Dataset entries
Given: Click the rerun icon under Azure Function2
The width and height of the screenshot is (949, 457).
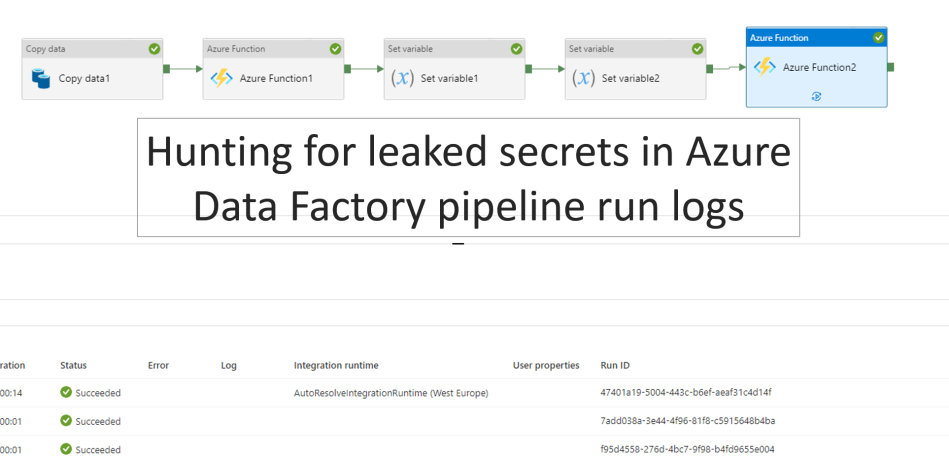Looking at the screenshot, I should coord(817,96).
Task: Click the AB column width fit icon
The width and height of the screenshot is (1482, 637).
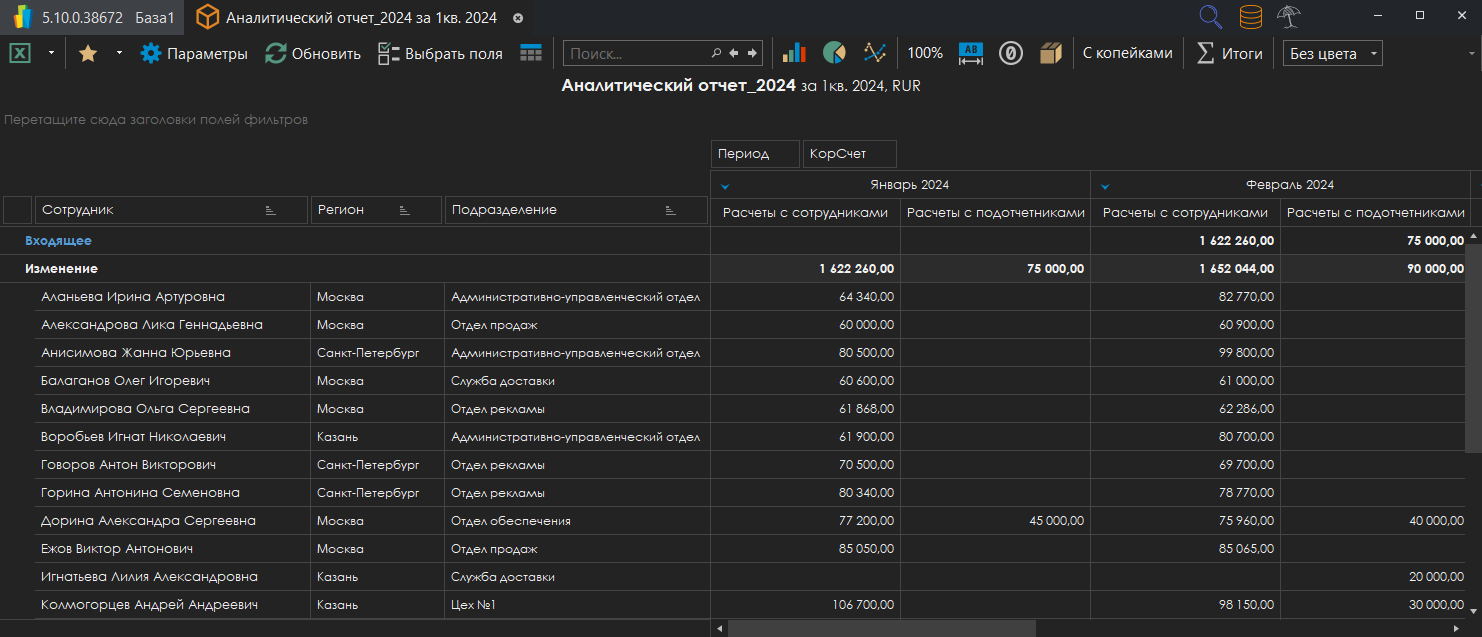Action: [x=971, y=54]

### ACTION ITEM
Keep every word of the lines above unchanged in the copy, and omit the pictures.

### PROBLEM SOLUTION
Given: Click the rerun icon under Azure Function2
The width and height of the screenshot is (949, 457).
Looking at the screenshot, I should coord(817,96).
Task: Click the AB column width fit icon
The width and height of the screenshot is (1482, 637).
Action: [x=971, y=54]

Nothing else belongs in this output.